So now we have an interesting question: what is the next wave of mathematics that will drive the agenda of philosophy, shaking it up, reshaping the subject? We have had the mathematics of space, of motion, of logical reasoning, and of computation—what will it be next? I don’t think anything that now exists in mathematics can play the role played by these earlier innovations, so we need something new to get the ball rolling (whether we can achieve it or not). I suggest that what we need is a new mathematical theory of mind, especially of consciousness: we need a mathematical theory that does for the conscious mind what earlier mathematical theories did for space, motion, logical reasoning, and computation. I have no idea what such a theory might look like; my point is just that it would be likely to trigger a new wave of philosophical originality—perhaps greater than any seen heretofore. Think about it: a mathematical treatment of what lies at the center of human existence and human knowledge—what connects us to the world and to each other.
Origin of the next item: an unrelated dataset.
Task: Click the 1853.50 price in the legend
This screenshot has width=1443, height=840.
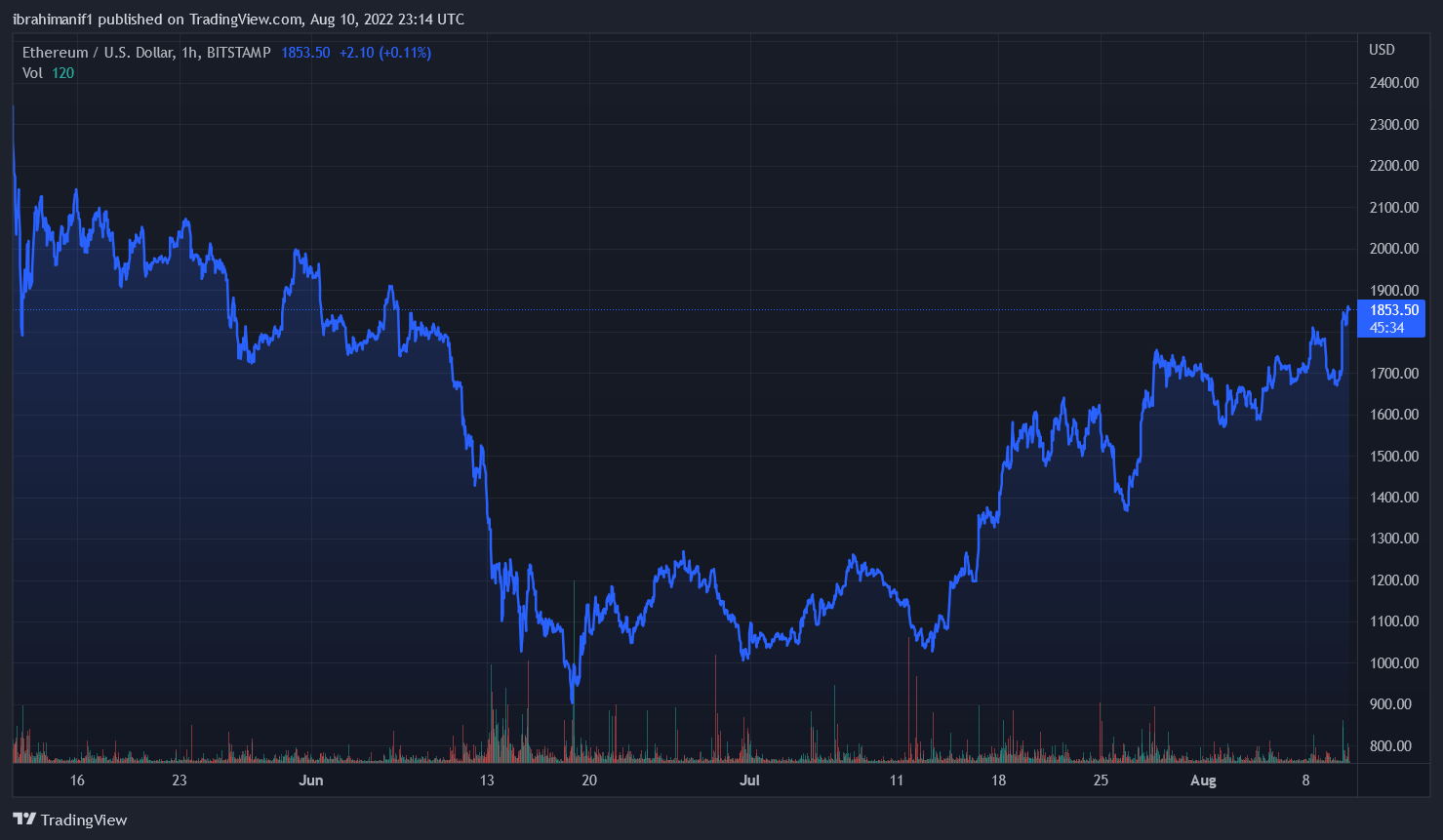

Surely that would be an impressive body of mathematical thought with enormous implications. How would philosophy respond to it? What would it do to traditional philosophical problems? It would change the contours of the subject. Maybe we will have to wait a long time for a mathematical theory of consciousness to be constructed (look how long it took for the previous developments to come about), in which case we won’t see the degree of originality in philosophy that we saw in the earlier periods any time soon. Of course, I am speculating wildly and claim nothing more—it is an interesting idea to think about. There does seem to be an historical pattern here and a mathematical theory of consciousness would surely set the cat among the pigeons. It would set a standard of intelligibility and precision that isn’t even dreamed of today—a psychological Principia. The properties of consciousness would be as clear and exact as geometrical forms, motion through space, logical reasoning, and formal computation.
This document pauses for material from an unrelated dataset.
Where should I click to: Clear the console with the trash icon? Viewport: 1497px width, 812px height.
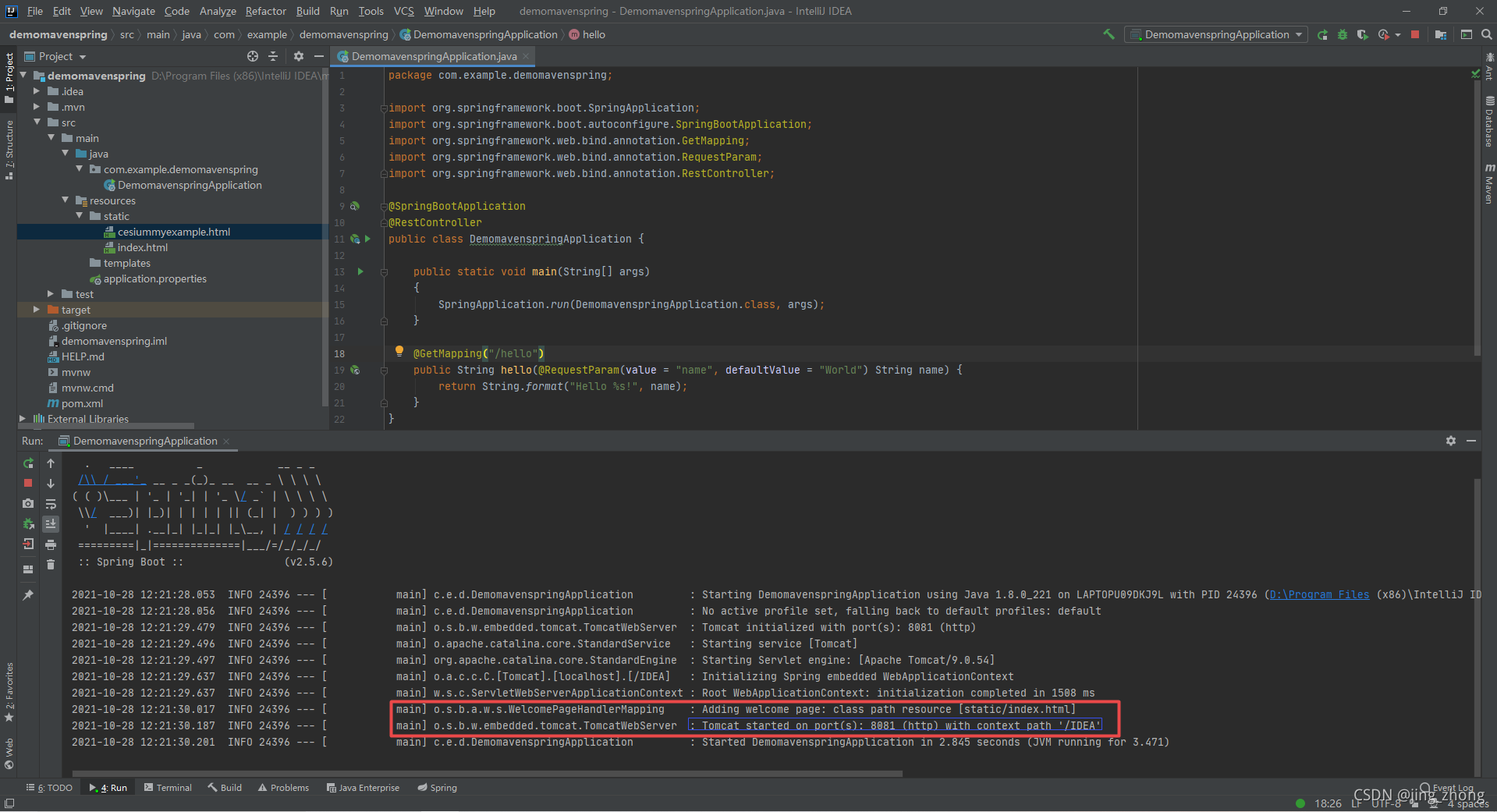51,565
Mathematics crystallizes things, converts them into rigorous abstract patterns, and analyzes their structure, thus rendering them transparent to the intellect. This is why mathematical innovation impresses philosophers so much—it represents a distant ideal seldom if ever achieved in philosophy itself. We dearly wish that philosophy could achieve such clarity and precision—or we fear (some of us) that it would remove the charm of philosophical obscurity. Mathematics is like philosophy’s successful elder sibling, an inspiration and a rebuke. The affinity between mathematics and philosophy has often been remarked; it is no surprise, then, if philosophers keep a watchful eye on mathematics. When Spinoza wrote his Ethics in the style of Euclid’s Elements he was acknowledging the force of Euclid’s example. Empirical science can never exercise this kind of hold on the philosophical imagination because it is too caught up in the passing concrete empirical world; mathematics by contrast shares the abstract necessity of philosophy. Mathematics provides the kind of vision of things that philosophers (many of them) resonate to– so they are apt derive inspiration from it. Philosophers are mathematicians manqué. [3]
Colin
[1] Darwin’s theory has a mathematical aspect: a random process leads to the selection of organisms or traits that increase in frequency in a population. It is abstract and quantitative, a kind of algorithm; also statistical.
[2] I should mention Godel’s results here—also mathematics with a large philosophical impact.
[3] Philosophers who model their subject more on literature or history (such as Collingwood) recoil from mathematical philosophy; they cannot, then, use mathematics as a source of new ideas. Their philosophical tradition will be independent of mathematical innovations. But they are in the minority.